***** PASSAGE FOR REVIEW

The letters “Orn AMEN Tund VERB Rechen” are stenciled across Caspar David Friedrich’s iconic “Wanderer above the Sea of Fog” making the point that language itself is the new sublime. Where the Romantic artists and poets found inspiration in the overpowering turbulence of the natural world, Geers feels lost in the vertiginous incommensurability of meaning today. With the rise of Fake News and Social Media words neither console our spirit nor are they adequate to express the horrors of experience today. Edmond Burke defined the sublime as “that state of the soul, in which all its motions are suspended, with some degree of horror” and “terror is in all cases whatsoever, either more openly or latently, the ruling principle of the sublime.” In today’s context, the sublime is the failure of language to express the truth.

**********
***** EXCERPTED DATA

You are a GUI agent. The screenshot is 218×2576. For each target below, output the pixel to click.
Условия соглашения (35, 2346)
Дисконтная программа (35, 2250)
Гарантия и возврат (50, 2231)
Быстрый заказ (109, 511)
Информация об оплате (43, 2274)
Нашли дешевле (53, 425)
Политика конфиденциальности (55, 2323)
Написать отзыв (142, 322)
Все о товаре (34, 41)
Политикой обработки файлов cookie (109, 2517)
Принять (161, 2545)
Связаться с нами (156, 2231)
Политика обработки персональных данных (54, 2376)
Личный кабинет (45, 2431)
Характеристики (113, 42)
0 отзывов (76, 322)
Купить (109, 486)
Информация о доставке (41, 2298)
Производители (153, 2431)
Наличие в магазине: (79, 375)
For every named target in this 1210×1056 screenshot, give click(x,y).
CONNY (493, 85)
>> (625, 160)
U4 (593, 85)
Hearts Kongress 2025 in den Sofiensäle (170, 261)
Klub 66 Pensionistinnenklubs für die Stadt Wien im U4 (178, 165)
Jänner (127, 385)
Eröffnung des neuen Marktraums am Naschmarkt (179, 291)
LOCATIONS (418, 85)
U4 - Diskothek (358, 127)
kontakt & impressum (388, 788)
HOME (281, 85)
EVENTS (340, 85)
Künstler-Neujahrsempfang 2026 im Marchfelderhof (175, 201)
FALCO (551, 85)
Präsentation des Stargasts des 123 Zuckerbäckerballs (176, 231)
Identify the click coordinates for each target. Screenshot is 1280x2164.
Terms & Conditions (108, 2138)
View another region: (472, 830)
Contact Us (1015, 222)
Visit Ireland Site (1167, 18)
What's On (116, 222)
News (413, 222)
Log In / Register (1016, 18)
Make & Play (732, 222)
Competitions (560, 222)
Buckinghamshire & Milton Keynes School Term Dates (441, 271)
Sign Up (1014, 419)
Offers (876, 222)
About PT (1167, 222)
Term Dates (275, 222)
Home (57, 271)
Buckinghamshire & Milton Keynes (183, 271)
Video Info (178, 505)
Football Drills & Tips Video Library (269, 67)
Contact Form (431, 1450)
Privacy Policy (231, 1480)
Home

**********

» REQUIRED WORK: In the text on language as the new sublime, across which painting are the letters "Orn AMEN Tund VERB Rechen" stenciled?

» FINISHED EXERCISE: Caspar David Friedrich's "Wanderer above the Sea of Fog"